### EXTRACTED INFORMATION
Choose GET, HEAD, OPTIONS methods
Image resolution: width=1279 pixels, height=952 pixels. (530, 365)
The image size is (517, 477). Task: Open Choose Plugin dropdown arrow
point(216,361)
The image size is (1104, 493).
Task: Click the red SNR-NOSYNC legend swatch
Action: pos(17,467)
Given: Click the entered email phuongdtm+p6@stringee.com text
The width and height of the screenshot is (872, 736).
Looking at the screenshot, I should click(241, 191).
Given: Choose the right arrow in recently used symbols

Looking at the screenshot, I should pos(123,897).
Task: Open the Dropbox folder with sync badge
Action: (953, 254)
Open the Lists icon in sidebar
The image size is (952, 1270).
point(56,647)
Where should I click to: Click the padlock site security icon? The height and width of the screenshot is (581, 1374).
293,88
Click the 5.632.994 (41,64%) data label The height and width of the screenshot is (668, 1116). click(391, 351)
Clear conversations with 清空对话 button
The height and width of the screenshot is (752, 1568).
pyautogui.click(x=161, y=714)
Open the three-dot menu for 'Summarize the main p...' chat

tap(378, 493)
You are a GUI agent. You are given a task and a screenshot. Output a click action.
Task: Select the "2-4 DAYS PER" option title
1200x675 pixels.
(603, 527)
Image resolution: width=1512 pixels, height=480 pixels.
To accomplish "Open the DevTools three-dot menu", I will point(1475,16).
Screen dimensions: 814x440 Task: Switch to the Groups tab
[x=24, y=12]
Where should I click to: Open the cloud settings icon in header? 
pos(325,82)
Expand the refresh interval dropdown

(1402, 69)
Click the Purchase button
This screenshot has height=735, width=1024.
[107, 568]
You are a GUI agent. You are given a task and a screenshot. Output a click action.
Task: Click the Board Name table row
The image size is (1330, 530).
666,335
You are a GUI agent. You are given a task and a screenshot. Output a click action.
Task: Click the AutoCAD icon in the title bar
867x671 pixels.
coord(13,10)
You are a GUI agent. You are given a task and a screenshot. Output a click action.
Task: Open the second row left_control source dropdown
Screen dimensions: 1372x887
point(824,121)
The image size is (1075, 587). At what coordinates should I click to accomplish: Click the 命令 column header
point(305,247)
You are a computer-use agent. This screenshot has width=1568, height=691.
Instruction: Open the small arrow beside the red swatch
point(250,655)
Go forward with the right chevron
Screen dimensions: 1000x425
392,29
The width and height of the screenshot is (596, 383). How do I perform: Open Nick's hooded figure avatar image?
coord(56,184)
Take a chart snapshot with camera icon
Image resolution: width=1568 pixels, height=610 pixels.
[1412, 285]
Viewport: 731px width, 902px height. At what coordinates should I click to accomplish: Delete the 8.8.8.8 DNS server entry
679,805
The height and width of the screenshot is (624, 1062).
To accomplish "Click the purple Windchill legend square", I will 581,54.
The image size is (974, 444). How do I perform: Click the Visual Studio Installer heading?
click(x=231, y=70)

### WHAT TO WORK ON
Rewrite all of the material above as one numbered list, one line per item, leaving out any blank lines.

### FULL RESPONSE
1. Choose GET, HEAD, OPTIONS methods
2. Image resolution: width=1279 pixels, height=952 pixels. (530, 365)
3. The image size is (517, 477). Task: Open Choose Plugin dropdown arrow
4. point(216,361)
5. The image size is (1104, 493).
6. Task: Click the red SNR-NOSYNC legend swatch
7. Action: pos(17,467)
8. Given: Click the entered email phuongdtm+p6@stringee.com text
9. The width and height of the screenshot is (872, 736).
10. Looking at the screenshot, I should click(241, 191).
11. Given: Choose the right arrow in recently used symbols
12. Looking at the screenshot, I should pos(123,897).
13. Task: Open the Dropbox folder with sync badge
14. Action: (953, 254)
15. Open the Lists icon in sidebar
16. The image size is (952, 1270).
17. point(56,647)
18. Where should I click to: Click the padlock site security icon? The height and width of the screenshot is (581, 1374).
19. 293,88
20. Click the 5.632.994 (41,64%) data label The height and width of the screenshot is (668, 1116). click(391, 351)
21. Clear conversations with 清空对话 button
22. The height and width of the screenshot is (752, 1568).
23. pyautogui.click(x=161, y=714)
24. Open the three-dot menu for 'Summarize the main p...' chat
25. tap(378, 493)
26. You are a GUI agent. You are given a task and a screenshot. Output a click action.
27. Task: Select the "2-4 DAYS PER" option title
28. 1200x675 pixels.
29. (603, 527)
30. Image resolution: width=1512 pixels, height=480 pixels.
31. To accomplish "Open the DevTools three-dot menu", I will point(1475,16).
32. Screen dimensions: 814x440 Task: Switch to the Groups tab
33. [x=24, y=12]
34. Where should I click to: Open the cloud settings icon in header? 
35. pos(325,82)
36. Expand the refresh interval dropdown
37. (1402, 69)
38. Click the Purchase button
39. This screenshot has height=735, width=1024.
40. [107, 568]
41. You are a GUI agent. You are given a task and a screenshot. Output a click action.
42. Task: Click the Board Name table row
43. The image size is (1330, 530).
44. 666,335
45. You are a GUI agent. You are given a task and a screenshot. Output a click action.
46. Task: Click the AutoCAD icon in the title bar
47. 867x671 pixels.
48. coord(13,10)
49. You are a GUI agent. You are given a task and a screenshot. Output a click action.
50. Task: Open the second row left_control source dropdown
51. Screen dimensions: 1372x887
52. point(824,121)
53. The image size is (1075, 587). At what coordinates should I click to accomplish: Click the 命令 column header
54. point(305,247)
55. You are a computer-use agent. This screenshot has width=1568, height=691.
56. Instruction: Open the small arrow beside the red swatch
57. point(250,655)
58. Go forward with the right chevron
59. Screen dimensions: 1000x425
60. 392,29
61. The width and height of the screenshot is (596, 383). How do I perform: Open Nick's hooded figure avatar image?
62. coord(56,184)
63. Take a chart snapshot with camera icon
64. Image resolution: width=1568 pixels, height=610 pixels.
65. [1412, 285]
66. Viewport: 731px width, 902px height. At what coordinates should I click to accomplish: Delete the 8.8.8.8 DNS server entry
67. 679,805
68. The height and width of the screenshot is (624, 1062).
69. To accomplish "Click the purple Windchill legend square", I will 581,54.
70. The image size is (974, 444). How do I perform: Click the Visual Studio Installer heading?
71. click(x=231, y=70)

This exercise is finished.